I’m standing at rec-eption in The Drake Hotel, a posh Toronto haunt for artists, authors, and alternative scenesters, waiting for Paul Wells. He’s flown in from Ottawa to hear Branford Marsalis. The show was “absurdly sold out,” he said in the email, but the first set was an industry showcase, so he might have some pull. The Maclean’s back-page columnist suggested I meet him at his hotel around 5:30 and then we could catch a cab to the Top O’ the Senator, where the quartet is performing. The receptionist lets me use the house phone, and moments later a five-foot-nine man in a black suit appears at the top of the main stairs, adjusting his cuffs. “Amber!” he booms, pausing to point at me.

“P-paul!” I stutter, pointing back, as he bounds down the stairs.

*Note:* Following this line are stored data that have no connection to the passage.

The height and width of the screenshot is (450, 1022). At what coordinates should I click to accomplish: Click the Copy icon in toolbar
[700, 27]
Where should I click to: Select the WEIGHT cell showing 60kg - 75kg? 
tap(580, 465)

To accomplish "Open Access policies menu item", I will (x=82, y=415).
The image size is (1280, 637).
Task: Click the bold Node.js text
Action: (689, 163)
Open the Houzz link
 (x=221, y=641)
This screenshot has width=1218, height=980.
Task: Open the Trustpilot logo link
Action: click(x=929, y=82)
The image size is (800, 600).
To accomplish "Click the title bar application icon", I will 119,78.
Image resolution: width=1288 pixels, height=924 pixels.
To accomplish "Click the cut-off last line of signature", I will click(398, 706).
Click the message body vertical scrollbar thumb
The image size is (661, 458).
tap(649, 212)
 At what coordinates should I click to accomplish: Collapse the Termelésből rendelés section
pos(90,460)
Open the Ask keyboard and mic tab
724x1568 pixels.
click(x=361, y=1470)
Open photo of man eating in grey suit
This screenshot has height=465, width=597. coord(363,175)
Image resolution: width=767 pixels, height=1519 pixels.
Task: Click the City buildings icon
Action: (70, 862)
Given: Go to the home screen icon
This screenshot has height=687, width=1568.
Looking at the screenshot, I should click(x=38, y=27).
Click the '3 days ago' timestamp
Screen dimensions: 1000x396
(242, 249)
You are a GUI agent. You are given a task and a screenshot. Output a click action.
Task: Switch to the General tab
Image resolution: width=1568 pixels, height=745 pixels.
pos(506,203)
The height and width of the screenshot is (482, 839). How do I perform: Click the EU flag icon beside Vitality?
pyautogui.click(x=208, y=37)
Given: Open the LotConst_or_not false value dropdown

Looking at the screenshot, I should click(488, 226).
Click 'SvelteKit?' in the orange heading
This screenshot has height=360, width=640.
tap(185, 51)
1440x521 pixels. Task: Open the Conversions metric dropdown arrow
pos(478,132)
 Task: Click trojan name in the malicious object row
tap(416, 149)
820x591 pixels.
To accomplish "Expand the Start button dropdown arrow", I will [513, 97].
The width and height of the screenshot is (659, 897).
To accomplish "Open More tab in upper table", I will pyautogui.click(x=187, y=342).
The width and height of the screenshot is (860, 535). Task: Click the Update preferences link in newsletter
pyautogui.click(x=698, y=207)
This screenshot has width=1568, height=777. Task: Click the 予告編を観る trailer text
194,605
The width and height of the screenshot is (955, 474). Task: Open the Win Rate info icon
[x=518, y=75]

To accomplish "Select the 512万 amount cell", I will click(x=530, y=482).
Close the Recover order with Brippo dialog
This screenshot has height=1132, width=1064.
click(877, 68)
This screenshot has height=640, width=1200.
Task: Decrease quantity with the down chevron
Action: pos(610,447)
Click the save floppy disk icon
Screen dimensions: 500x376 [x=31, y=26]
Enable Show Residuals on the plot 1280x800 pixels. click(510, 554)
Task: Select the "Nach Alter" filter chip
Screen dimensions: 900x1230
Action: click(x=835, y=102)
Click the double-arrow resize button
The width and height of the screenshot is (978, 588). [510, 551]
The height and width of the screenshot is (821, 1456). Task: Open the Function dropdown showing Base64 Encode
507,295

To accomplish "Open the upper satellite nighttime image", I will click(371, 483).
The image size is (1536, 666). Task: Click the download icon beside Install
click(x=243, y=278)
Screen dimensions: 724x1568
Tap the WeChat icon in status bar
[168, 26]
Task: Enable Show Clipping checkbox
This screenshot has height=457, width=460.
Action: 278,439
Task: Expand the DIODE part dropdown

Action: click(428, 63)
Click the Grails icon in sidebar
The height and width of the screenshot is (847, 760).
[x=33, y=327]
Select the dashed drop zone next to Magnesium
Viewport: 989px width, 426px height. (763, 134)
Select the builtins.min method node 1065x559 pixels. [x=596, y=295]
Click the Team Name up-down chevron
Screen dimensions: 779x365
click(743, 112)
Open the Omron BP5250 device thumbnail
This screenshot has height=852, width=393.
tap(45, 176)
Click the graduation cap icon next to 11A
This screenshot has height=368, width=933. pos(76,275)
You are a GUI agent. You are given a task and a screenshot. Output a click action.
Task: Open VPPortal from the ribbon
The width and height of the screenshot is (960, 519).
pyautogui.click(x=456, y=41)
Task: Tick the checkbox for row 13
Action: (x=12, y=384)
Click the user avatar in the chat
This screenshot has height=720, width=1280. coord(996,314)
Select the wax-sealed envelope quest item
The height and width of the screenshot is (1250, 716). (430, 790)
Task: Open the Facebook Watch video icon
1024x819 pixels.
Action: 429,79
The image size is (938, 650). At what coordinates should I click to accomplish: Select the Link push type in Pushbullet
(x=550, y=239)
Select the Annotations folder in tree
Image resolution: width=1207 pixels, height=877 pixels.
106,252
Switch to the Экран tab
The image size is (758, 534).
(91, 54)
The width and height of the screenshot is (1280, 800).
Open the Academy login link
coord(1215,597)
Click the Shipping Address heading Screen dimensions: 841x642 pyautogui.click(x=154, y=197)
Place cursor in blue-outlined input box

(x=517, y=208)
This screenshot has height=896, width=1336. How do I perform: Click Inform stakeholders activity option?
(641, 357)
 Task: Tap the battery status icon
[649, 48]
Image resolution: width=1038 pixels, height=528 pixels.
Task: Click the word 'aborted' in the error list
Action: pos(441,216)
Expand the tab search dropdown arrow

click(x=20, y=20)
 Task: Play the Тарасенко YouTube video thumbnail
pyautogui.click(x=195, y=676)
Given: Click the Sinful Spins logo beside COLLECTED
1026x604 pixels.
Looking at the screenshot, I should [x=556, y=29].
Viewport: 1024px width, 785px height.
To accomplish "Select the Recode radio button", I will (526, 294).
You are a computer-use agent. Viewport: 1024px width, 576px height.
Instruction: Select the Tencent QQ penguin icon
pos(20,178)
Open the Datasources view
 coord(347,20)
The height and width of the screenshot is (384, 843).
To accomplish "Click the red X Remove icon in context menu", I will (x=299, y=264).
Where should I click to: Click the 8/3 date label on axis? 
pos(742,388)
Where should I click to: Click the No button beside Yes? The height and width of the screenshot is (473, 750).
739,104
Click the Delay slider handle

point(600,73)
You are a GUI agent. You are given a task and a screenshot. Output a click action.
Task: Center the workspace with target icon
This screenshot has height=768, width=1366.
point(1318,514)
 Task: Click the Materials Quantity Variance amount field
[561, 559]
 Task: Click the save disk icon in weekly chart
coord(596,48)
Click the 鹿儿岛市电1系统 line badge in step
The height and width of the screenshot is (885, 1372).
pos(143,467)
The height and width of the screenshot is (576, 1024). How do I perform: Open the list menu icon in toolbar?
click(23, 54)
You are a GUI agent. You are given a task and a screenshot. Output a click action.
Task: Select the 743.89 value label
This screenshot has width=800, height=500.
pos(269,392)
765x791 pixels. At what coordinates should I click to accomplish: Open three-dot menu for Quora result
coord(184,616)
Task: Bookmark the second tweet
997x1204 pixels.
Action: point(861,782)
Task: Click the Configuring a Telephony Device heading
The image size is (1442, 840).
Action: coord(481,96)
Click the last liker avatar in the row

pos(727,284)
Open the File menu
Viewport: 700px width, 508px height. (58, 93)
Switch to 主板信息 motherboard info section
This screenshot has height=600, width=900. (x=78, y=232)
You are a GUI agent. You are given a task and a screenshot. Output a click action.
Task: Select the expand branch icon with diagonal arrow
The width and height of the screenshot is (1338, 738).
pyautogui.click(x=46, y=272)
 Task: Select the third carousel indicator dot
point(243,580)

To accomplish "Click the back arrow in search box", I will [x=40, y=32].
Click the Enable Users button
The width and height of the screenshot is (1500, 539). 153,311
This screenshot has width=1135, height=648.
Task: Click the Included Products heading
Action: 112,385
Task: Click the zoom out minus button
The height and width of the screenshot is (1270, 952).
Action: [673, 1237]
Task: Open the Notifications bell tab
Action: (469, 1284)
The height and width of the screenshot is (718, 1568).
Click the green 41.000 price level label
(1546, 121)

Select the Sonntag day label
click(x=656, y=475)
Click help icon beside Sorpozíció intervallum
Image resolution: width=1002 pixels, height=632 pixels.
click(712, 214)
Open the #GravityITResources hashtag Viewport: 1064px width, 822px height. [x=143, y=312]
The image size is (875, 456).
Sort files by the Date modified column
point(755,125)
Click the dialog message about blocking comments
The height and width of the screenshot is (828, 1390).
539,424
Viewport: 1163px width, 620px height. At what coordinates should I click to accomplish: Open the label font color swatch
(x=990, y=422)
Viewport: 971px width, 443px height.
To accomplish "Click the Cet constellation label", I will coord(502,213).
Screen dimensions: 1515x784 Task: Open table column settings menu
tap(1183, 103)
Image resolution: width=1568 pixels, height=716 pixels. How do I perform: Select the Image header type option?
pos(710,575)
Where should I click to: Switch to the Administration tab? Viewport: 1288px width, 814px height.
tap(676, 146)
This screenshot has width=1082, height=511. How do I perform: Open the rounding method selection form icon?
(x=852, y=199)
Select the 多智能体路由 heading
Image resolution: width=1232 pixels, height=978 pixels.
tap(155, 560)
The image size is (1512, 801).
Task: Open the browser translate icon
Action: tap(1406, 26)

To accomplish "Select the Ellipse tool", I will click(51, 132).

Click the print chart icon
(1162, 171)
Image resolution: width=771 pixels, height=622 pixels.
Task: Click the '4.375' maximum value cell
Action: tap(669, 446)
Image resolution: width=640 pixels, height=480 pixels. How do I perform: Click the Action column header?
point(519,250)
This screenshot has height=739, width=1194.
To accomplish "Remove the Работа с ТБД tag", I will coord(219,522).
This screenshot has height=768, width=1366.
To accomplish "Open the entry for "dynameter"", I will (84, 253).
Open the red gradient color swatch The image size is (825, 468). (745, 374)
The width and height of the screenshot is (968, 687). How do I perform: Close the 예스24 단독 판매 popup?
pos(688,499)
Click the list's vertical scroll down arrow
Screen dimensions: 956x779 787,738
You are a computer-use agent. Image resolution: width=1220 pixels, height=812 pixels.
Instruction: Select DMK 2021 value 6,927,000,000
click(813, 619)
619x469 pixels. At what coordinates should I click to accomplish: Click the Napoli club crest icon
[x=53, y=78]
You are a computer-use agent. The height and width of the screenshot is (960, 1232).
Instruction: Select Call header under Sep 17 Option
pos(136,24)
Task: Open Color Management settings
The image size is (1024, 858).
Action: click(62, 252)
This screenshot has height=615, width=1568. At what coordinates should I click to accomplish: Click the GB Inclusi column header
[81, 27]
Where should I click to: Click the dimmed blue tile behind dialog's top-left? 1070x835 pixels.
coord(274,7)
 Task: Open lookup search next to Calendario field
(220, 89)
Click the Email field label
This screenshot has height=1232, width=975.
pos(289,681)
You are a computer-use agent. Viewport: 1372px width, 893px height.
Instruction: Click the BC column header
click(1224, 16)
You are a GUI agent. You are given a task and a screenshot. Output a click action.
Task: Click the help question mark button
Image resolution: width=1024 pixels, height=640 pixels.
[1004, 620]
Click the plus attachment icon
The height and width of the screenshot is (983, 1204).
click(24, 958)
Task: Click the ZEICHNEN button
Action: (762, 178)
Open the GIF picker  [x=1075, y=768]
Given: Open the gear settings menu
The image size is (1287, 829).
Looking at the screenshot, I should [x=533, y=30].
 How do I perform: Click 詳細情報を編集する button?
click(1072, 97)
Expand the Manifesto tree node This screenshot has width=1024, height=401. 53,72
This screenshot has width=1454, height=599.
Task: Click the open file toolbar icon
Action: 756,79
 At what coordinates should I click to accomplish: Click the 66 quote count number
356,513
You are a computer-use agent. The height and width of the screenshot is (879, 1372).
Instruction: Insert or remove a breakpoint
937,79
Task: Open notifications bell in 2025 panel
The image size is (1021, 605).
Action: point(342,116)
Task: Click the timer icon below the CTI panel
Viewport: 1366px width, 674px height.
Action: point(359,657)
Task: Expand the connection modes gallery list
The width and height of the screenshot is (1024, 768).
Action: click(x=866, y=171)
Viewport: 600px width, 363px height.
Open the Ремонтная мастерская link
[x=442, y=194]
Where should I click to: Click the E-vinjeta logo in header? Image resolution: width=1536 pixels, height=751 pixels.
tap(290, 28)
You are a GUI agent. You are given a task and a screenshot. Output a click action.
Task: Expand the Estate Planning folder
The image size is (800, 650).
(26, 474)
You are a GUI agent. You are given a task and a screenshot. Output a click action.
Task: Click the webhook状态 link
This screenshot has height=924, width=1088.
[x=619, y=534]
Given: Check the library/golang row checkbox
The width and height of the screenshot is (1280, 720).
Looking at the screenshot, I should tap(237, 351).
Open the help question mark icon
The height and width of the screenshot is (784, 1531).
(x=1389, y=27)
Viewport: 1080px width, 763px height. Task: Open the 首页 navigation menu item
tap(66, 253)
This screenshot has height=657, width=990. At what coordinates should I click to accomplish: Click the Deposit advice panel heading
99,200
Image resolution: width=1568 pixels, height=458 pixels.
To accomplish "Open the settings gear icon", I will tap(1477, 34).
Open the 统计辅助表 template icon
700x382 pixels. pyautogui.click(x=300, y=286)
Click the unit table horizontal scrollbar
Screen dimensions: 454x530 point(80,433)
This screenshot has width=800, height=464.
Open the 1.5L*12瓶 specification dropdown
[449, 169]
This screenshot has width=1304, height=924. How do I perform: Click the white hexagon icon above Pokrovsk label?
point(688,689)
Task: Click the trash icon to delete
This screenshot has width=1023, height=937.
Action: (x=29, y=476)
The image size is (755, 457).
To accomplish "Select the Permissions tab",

“Nice to meet you.” He extends his hand on the third – last step.

“Likewise.”

“All right, let’s go hang out.”

The cab ride is quiet. I ask Wells if he plays an instrument. He grins and looks out the window, his face turning red. “I own a trumpet….” When we pull up beside the Senator, there is a line of people waiting. Wells perks up as lingering thoughts of Parliament Hill fade.

“Hey, Paul, how are you?” calls out a young man rushing over to shake his hand.

“Hey!” Wells smiles, returning the greeting. “That’s David Virelles, a Cuban jazz pianist,” he says to me. “I wrote a piece about him.”

As we head to the door, several people greet Wells. Like Virelles, most are in their 20s and wear toothy grins. Some older people stop Wells, too, and entering the pre-show party on the third floor, Marsalis himself puts an arm around Wells. “This guy is all good,” he says, laughing and hugging.

Back on the second floor, the lights dim and the quartet takes the stage. Wells and I sit near the front at a reserved table. In front of him is a Labatt Blue Light that he’s brought down from upstairs, a Diet Pepsi he ordered the first time around, the Maker’s Mark bourbon whisky he ordered when the waiter forgot our original order, and a glass of water to go with his tomato soup and caesar salad. Bobbing his head and tapping his feet, he swigs from the beer, sips the soup and the whisky, gulps down some water, and finishes off with a slurp of Diet Pepsi. The salad sits untouched until later. He shouts, “Yeah!” and “Uh” when the tempo changes.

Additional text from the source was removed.